Your qualified intermediary will handle the sale and proceeds, and you can look for new properties for the next 45 days. You’ll then have a total of 180 days to buy the new property.
The reverse timeline looks relatively similar, but you start with buying the replacement property. After you buy, you’ll have 45 days to determine the like-kind property to sell. You’ll have a total of 180 days to sell that property.
Benefits of a 1031 Exchange
You can benefit from a 1031 exchange no matter where you live or the properties you currently own. Whether you want to defer taxes or restructure your investments, Section 1031 can be useful.
Before you start a 1031 exchange, you should consider the benefits. Then, you can make sure you complete the timeline to qualify.
Depending on the value of the property you sell, you could save a lot of money on deferring capital gains taxes. For example, consider if you bought a property for $100,000 and sold it for $120,000.
When selling it as normal, you would have to pay a capital gains tax on that extra $20,000. But if you follow the rules of a 1031 exchange, you can avoid that tax.
You can then use that extra money to put toward your new investment. That way, you can increase your profit and make the new property investment successful.
In the future, you can keep using the 1031 exchange to defer taxes on the new property. You’ll only need to pay capital gains taxes when you don’t meet the terms of an exchange.
Over time, your real estate investments will decrease in value or depreciate. You can write off the cost of the depreciation on your taxes each year.
But at some point, the property will depreciate enough that you will have to recapture the depreciation. The depreciation amount will be part of your taxable income when you sell the property.
However, using a 1031 exchange can encourage you to invest in new property more often. You can use the tax code to avoid paying taxes on the capital gains, especially when you sell the property for more than its depreciated value.
Be sure to work with an accountant to recapture depreciation. That way, you can see how much you can save on taxes with a 1031 exchange for commercial real estate.
If you have a lot of commercial real estate, you may want to consolidate your assets. As long as you find a property that follows 1031 rules, you can exchange your many properties for a single one.
Consolidating your assets is useful if you don’t want to spend as much time on management. You don’t have to worry about keeping up with multiple investments.
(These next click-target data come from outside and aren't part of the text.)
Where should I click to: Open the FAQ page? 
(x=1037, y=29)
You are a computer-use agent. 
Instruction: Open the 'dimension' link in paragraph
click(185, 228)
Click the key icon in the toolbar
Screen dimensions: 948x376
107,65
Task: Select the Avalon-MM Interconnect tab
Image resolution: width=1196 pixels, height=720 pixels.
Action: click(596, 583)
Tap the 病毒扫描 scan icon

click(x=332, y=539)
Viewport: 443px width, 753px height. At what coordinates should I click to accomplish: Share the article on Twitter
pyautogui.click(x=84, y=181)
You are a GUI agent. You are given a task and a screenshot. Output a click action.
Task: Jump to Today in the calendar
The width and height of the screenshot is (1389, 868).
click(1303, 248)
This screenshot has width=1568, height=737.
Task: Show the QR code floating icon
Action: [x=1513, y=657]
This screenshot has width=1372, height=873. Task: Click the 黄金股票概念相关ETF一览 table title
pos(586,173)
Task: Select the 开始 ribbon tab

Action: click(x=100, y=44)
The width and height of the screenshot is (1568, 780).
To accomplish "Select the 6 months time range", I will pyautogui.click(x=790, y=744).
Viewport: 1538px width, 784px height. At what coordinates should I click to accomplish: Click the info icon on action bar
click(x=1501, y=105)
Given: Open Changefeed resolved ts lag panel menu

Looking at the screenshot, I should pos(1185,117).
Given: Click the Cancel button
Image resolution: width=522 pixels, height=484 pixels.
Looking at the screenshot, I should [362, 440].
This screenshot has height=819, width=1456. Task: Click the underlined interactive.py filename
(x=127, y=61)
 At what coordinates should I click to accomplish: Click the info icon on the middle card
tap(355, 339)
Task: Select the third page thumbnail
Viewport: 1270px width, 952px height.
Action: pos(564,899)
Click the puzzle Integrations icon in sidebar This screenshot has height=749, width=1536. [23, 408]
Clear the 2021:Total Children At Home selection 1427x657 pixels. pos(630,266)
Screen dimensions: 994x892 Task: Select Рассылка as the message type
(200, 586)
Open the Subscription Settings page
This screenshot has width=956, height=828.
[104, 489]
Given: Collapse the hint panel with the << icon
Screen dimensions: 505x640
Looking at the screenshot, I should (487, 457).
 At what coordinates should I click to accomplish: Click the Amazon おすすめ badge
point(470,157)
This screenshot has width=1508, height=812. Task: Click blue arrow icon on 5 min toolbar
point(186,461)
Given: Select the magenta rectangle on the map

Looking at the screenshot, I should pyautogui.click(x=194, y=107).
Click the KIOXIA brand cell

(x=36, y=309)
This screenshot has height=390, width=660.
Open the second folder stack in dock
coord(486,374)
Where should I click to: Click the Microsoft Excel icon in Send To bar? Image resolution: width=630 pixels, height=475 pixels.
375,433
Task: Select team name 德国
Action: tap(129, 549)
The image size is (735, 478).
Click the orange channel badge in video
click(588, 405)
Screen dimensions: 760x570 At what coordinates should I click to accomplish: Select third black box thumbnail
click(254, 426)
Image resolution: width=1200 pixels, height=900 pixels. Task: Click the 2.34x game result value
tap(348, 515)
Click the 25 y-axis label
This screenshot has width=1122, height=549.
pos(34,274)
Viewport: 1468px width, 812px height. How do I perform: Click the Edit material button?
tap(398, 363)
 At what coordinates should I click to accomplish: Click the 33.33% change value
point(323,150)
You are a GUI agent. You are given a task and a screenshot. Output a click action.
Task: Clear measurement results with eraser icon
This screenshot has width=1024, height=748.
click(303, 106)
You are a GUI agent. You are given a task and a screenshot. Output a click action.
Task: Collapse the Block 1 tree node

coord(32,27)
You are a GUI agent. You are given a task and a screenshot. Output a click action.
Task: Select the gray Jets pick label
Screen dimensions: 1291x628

You can also consolidate if you plan on moving. It can be hard to manage real estate from afar, so you can hire one person to manage your new investment.
On the other hand, you may want to diversify your investment properties portfolio. If you have one investment in a major shopping center, you may want to reduce your risk of it failing.
So, you can use a 1031 exchange to sell the massive property and buy multiple smaller ones. That way, you can still invest, but it won’t be a huge issue if one of your investments doesn’t profit as well.
Ensure you know the value of your current property and start looking for new investments before you sell. That way, you can find the properties and buy them before the 180 days are up.
Change Between Residential and Commercial
It may not seem like it, but you can do a 1031 exchange residential to commercial property and vice versa. You have to make sure both properties are like-kind, but they don’t have to serve the same purpose.
The key is that they are both “real” property, so you can’t exchange a multi-family home for a single-family home for you to live in. But you can exchange a multi-family home for an apartment complex.
Both properties are investments for business, so they fall under like-kind properties. If you aren’t sure if properties qualify, you can ask your qualified intermediary for help.
That way, you can make sure you follow the 1031 exchange rules.
Reviewing a 1031 Exchange Commercial Real Estate
A 1031 exchange commercial real estate is an excellent move for any commercial investor. You can buy a new property while avoiding capital gains taxes from the sale of your current investment.
The exchange requires a qualified intermediary to manage the sale and purchase of your property. You can still earn profits from your sale, and you can get a loan to help fund the new investment.